DIRECTIONS:
1. Reproduce, word for word, everything in the ParseState extract from "4.  Defining our" down to "on what happens.".
2. Answer these questions using the ParseState extract:
(a) What is returned if the token types a transition method looks for aren't found?
(b) Which parse state comes first?
(c) Which two new TokenStream members does the extract name?

EXTRACT:

§

4.  Defining our ParseState transition methods
The states and transition methods loosely match our token types.  You'll notice that each transition method may do some initial whitespace processing, but eventually each method looks for particular token types.  If they aren't found, then we return an error.  Since our first parse state is the Open state, we'll implement the transition method for that first.  Most of the logic from the original parser can be copied into place with minimal changes.  We are using our new TokenStream methods such as ScanPast and the Current property for grabbing the current token in the stream.  After processing, we return a new parse state depending on what happens.

§

ENTRIES:
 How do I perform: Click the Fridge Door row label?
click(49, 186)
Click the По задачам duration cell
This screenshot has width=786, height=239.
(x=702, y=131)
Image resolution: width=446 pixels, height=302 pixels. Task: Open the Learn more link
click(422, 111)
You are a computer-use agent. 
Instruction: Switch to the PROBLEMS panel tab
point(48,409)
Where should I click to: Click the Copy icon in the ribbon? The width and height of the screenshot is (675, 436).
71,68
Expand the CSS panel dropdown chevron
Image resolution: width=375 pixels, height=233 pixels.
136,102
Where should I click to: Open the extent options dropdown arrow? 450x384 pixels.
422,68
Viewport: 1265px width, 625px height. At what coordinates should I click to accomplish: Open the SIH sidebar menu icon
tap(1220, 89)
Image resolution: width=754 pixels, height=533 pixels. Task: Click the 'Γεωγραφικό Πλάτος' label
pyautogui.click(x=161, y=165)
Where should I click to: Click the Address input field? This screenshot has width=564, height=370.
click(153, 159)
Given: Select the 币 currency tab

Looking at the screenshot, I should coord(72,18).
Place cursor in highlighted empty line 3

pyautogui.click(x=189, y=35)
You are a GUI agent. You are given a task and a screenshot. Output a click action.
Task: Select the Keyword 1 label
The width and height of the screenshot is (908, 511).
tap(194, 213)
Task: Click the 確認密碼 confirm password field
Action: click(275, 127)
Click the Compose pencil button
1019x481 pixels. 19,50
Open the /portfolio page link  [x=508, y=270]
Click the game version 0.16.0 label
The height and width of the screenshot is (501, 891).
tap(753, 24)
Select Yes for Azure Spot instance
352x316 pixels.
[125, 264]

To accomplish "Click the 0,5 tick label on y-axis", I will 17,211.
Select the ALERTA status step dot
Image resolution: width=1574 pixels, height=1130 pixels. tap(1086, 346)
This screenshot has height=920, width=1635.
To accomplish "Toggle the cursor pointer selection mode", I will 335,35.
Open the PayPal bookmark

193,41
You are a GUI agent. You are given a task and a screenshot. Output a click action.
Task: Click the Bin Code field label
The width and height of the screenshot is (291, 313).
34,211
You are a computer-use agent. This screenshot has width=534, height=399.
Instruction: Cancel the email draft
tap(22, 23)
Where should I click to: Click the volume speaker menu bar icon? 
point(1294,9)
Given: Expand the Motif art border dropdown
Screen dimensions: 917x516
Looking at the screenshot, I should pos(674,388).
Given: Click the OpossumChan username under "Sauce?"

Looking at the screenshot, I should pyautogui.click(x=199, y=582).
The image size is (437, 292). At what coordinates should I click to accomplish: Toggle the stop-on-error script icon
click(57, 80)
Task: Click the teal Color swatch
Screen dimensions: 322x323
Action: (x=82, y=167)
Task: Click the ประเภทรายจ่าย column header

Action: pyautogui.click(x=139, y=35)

§

OUTPUTS FOR THE TASKS:
1.
4.  Defining our ParseState transition methods
The states and transition methods loosely match our token types.  You'll notice that each transition method may do some initial whitespace processing, but eventually each method looks for particular token types.  If they aren't found, then we return an error.  Since our first parse state is the Open state, we'll implement the transition method for that first.  Most of the logic from the original parser can be copied into place with minimal changes.  We are using our new TokenStream methods such as ScanPast and the Current property for grabbing the current token in the stream.  After processing, we return a new parse state depending on what happens.

2.
(a) An error.
(b) The Open state.
(c) ScanPast and the Current property.